*** Opening Record set ***
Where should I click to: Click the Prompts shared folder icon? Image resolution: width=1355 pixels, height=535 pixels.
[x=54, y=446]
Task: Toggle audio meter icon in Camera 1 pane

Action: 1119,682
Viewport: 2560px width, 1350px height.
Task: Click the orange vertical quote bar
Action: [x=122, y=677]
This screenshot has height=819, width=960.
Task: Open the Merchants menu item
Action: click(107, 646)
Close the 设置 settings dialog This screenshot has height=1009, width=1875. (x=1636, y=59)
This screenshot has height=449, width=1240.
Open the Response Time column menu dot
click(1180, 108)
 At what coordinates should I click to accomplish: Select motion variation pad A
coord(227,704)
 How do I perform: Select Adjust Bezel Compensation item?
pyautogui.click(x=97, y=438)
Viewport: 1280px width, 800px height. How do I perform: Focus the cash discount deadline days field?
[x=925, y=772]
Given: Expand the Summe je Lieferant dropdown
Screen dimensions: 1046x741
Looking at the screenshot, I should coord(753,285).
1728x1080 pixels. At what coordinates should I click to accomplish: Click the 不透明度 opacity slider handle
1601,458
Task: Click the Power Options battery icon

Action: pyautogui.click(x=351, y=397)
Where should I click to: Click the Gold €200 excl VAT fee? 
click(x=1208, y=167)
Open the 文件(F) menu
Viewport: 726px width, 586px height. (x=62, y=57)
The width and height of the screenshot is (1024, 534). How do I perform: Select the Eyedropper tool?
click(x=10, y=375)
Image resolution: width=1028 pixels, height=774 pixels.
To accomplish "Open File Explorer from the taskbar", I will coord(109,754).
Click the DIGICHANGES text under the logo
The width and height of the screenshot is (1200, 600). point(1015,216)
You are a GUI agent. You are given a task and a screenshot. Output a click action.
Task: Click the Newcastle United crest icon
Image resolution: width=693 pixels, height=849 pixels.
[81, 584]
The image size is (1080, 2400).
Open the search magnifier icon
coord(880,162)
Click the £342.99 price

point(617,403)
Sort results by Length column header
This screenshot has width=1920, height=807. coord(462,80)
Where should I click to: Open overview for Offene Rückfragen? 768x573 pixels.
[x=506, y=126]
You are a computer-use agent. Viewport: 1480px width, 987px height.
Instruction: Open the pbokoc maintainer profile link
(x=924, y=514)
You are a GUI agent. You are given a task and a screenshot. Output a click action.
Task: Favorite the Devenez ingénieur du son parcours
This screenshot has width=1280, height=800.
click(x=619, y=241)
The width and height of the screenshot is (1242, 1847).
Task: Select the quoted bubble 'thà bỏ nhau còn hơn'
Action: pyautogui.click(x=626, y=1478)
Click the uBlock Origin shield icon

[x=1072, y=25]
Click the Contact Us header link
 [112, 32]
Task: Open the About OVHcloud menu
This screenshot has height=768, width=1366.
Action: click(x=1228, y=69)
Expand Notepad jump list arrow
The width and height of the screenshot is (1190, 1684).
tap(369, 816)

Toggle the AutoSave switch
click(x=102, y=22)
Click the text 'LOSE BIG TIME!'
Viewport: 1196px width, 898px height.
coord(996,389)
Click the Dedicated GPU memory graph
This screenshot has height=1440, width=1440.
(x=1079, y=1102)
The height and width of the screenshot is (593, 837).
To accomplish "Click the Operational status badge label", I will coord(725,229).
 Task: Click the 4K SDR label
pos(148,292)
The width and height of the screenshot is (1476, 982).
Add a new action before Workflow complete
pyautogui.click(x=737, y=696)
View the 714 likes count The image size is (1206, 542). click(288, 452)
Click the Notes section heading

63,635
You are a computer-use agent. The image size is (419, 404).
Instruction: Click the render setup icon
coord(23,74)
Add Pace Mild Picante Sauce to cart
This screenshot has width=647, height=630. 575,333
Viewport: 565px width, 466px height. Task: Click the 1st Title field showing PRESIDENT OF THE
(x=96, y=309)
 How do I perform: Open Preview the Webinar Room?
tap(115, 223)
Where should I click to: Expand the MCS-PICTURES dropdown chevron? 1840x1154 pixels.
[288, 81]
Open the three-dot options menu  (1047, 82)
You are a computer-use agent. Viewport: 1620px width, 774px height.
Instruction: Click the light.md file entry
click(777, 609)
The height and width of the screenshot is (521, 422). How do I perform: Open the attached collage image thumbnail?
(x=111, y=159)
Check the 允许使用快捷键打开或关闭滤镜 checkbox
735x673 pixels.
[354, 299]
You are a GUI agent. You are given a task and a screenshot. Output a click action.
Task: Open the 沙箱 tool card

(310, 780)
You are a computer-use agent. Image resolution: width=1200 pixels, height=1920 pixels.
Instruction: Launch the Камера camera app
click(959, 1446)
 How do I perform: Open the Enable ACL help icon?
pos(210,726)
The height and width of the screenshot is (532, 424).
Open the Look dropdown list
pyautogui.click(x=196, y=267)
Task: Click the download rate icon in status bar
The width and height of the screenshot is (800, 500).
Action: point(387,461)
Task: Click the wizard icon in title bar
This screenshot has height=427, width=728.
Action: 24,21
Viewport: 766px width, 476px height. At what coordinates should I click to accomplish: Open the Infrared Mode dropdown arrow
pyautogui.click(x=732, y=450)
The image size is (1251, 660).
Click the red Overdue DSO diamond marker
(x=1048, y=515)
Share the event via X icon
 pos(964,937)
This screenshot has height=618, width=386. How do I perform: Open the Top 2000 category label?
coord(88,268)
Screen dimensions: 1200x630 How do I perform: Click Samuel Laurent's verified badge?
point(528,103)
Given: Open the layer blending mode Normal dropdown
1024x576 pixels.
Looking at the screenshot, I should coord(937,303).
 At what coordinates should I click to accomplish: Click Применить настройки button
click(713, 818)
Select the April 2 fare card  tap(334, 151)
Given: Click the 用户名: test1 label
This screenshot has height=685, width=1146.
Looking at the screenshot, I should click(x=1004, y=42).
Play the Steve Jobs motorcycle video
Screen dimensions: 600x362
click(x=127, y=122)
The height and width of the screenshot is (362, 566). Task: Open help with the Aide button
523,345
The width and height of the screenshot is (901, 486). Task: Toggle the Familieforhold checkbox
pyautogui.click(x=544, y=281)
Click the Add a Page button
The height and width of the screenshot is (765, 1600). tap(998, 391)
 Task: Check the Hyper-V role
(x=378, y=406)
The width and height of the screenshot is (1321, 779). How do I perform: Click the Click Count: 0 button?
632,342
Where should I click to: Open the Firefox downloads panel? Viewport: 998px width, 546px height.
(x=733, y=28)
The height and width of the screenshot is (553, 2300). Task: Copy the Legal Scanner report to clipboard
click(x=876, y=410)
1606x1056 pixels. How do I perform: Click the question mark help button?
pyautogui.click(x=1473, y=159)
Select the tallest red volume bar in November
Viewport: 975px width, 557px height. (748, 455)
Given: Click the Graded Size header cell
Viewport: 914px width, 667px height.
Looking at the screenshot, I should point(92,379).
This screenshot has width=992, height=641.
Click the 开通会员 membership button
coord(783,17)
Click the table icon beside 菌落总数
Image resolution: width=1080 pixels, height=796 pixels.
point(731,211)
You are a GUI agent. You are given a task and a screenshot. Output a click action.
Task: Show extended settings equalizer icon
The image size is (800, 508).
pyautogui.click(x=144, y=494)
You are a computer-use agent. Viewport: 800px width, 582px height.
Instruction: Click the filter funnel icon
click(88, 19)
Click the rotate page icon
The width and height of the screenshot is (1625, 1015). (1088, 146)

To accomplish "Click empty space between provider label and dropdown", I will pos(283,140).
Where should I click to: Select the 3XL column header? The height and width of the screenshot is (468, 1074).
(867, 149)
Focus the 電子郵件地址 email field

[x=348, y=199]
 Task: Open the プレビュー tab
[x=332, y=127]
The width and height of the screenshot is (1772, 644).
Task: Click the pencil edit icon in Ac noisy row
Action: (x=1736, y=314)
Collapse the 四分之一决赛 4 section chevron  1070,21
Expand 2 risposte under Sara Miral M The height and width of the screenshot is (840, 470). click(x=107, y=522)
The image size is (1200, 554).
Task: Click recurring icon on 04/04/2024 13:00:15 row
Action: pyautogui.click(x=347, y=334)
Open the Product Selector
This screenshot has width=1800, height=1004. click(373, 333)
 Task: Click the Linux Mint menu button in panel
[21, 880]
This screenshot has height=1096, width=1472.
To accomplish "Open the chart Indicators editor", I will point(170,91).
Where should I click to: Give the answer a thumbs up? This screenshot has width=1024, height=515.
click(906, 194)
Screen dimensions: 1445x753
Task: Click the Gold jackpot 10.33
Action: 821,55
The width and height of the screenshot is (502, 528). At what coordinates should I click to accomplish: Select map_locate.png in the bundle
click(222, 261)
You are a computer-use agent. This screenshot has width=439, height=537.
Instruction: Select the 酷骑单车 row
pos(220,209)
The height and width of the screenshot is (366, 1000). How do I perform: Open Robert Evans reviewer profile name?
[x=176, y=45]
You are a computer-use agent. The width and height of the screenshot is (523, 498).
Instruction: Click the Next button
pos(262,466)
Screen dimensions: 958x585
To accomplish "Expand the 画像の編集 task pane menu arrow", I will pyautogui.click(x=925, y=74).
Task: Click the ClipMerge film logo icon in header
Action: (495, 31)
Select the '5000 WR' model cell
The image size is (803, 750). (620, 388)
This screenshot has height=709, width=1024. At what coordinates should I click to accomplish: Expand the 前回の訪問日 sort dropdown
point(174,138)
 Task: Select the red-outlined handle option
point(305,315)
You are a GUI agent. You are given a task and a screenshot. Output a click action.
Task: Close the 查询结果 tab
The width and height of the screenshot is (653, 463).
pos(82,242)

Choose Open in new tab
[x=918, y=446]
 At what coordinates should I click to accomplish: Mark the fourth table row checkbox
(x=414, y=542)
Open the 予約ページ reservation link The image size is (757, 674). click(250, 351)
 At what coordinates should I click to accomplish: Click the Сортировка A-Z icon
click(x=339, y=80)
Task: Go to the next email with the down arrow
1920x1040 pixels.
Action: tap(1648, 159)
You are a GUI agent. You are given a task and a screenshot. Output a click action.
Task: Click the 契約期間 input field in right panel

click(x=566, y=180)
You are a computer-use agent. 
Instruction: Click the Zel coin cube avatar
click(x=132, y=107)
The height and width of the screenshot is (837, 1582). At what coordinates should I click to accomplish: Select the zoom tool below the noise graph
*** Closing Record set ***
Search the entries above for the word "computer", and copy every line where it occurs.

[Task answer]
You are a computer-use agent. Viewport: 1480px width, 987px height.
You are a computer-use agent. The image size is (419, 404).
You are a computer-use agent. Viewport: 1620px width, 774px height.
You are a computer-use agent. Image resolution: width=1200 pixels, height=1920 pixels.
You are a computer-use agent. Viewport: 800px width, 582px height.
You are a computer-use agent. This screenshot has width=439, height=537.
You are a computer-use agent. The width and height of the screenshot is (523, 498).
You are a computer-use agent. 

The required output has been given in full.